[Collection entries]
<<<<
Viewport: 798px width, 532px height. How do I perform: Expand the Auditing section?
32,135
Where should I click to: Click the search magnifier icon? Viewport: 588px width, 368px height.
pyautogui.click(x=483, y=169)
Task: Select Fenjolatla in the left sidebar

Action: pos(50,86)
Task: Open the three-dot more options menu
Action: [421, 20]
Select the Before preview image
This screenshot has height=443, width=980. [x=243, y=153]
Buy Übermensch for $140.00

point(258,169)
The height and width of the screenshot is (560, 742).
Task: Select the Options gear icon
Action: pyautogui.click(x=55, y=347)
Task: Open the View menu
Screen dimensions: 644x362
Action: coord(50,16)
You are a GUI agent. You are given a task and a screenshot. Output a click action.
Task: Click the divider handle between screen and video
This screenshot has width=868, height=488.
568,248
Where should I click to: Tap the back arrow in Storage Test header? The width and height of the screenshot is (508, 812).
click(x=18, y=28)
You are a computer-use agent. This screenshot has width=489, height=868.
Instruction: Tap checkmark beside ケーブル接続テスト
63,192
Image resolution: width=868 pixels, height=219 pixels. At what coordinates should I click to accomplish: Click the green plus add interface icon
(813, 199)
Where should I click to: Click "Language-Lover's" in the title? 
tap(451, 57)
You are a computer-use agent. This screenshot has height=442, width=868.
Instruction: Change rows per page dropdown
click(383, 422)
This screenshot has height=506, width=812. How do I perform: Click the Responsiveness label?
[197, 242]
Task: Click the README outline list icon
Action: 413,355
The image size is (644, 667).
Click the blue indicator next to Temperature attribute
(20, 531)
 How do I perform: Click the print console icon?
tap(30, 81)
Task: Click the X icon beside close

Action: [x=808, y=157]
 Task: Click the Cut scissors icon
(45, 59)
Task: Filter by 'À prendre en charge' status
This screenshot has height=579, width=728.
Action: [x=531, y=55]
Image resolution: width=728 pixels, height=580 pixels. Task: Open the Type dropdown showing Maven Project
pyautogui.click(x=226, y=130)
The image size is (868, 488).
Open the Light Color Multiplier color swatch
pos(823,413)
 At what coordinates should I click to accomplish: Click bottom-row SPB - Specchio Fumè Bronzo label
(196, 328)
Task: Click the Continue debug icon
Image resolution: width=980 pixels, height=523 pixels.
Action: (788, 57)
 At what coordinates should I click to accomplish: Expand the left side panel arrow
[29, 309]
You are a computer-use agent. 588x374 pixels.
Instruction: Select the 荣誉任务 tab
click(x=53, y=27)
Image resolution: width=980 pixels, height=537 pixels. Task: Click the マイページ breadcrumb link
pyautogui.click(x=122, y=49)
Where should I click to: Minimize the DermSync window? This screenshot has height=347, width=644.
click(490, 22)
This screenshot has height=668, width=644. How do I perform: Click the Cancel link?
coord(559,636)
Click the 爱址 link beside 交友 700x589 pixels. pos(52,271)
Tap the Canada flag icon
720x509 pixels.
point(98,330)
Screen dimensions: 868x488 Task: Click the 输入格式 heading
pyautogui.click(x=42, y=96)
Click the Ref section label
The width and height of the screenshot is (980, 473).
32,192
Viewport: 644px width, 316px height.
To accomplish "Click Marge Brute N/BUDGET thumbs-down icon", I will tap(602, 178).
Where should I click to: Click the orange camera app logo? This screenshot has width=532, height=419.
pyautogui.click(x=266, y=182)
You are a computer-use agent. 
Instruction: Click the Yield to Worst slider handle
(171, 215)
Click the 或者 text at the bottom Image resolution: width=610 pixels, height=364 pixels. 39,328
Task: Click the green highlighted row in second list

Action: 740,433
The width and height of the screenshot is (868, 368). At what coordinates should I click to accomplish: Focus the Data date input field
>>>>
## TASK OBJECTIVE
Out of the entries, pull every line that mentions "size".

## YOUR RESPONSE
The image size is (644, 667).
The image size is (868, 488).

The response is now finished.